The main conclusion is that if the public health system under local environmental and epidemiologic conditions in northern China is well managed. Predicted 100 year return period risk level $\lambda$ of epidemic outbreak is reasonably low. However, there is an ultra-low risk of a future epidemic outbreak in both countries, at least in 100 years horizon.

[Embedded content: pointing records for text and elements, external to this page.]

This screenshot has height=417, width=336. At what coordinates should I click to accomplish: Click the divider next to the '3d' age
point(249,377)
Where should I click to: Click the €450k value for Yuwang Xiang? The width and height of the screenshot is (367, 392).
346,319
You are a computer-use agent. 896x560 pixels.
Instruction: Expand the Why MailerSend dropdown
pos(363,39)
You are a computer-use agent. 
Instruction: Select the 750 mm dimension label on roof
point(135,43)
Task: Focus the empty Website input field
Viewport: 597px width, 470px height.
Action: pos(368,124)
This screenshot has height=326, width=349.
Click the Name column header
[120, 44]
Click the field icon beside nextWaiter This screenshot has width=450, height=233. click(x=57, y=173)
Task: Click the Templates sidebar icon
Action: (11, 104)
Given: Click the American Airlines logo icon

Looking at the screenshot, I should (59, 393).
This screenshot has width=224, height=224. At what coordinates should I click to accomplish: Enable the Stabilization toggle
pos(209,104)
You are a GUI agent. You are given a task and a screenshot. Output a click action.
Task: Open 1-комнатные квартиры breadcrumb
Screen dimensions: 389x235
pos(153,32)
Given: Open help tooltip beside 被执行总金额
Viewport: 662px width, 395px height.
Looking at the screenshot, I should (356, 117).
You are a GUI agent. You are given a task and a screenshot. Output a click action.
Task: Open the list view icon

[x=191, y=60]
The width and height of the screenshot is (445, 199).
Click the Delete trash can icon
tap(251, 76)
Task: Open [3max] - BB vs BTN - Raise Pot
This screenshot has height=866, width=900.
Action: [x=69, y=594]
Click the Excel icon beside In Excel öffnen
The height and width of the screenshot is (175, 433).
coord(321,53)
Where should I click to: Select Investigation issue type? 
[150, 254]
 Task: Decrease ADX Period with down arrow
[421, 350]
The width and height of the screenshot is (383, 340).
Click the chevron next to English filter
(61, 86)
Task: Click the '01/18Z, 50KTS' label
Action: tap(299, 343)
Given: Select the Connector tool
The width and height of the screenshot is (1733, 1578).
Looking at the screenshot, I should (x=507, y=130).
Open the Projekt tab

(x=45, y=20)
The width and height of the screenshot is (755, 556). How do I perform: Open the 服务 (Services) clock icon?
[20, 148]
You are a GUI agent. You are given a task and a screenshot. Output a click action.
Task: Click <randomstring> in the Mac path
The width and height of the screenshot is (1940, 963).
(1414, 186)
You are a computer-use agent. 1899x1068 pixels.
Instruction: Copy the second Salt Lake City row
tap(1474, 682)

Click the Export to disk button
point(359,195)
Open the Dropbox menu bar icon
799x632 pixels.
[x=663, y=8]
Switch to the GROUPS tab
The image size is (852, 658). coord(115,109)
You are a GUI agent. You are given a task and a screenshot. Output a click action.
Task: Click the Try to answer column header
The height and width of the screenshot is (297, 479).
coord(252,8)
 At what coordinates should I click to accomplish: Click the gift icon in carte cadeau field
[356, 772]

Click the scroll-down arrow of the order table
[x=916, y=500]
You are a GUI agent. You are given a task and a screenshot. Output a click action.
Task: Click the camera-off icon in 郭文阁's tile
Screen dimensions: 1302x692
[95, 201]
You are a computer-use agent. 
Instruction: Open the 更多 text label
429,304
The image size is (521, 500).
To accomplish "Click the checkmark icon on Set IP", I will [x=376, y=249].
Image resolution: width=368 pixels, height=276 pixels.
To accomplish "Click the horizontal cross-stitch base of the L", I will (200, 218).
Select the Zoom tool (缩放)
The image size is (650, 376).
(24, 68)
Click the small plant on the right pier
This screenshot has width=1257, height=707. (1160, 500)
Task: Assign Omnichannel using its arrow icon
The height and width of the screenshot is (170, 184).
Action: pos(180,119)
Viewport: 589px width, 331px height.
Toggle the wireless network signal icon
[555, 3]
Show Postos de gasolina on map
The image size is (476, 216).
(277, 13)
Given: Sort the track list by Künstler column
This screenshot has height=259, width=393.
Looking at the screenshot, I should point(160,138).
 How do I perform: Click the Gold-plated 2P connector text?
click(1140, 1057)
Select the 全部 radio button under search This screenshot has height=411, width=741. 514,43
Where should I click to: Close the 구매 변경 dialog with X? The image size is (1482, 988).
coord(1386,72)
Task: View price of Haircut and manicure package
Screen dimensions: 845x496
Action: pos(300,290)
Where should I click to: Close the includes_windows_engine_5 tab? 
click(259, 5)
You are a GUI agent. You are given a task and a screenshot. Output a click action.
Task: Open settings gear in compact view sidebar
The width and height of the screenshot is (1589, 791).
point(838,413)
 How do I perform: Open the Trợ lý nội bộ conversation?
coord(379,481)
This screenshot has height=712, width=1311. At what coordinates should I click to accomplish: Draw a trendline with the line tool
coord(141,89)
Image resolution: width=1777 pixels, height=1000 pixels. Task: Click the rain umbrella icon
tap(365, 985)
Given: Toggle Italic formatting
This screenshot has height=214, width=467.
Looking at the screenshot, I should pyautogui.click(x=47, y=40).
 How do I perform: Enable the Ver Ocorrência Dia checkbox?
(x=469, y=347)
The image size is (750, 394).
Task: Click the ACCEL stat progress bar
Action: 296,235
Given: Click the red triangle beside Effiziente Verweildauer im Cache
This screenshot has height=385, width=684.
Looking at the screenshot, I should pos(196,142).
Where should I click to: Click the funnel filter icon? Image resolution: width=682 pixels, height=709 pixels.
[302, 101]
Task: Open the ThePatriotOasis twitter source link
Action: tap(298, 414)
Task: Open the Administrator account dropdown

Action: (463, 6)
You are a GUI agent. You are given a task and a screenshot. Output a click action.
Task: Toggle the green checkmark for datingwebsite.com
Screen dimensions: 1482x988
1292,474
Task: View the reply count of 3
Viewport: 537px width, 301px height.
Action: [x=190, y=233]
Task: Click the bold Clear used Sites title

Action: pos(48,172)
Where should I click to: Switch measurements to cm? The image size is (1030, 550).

This study outlines a general-purpose, robust and straightforward multidimensional bio-system reliability method. The method introduced in this study has been previously successfully validated by application to a wide range of engineering models,^30,40–49 but only for one and two-dimensional system responses and, in general, very accurate predictions were obtained. Both measured and simulated time series responses can be analysed using the proposed method. It is shown that the method produced an acceptable 95% confidence interval, see Figure 4. Thus, the suggested methodology may be used as a tool in various non-linear dynamic biological systems reliability studies. The presented COVID-19 example does not limit potential areas of new method applicability by any means.

Data availability

The datasets analyzed during the current study are publicly available from the daily recorded patients dataset in China during 2020-2022 years, are available at http://www.nhc.gov.cn/. Daily recorded patients data was structured per province and per calendar day, namely it was straightforward to extract and systematize joint statistical distribution as a function of both space and time.

Software availability

Source code along with demo and user manual and examples used for extrapolation available from: ACER this third-party software is under license GPL-3.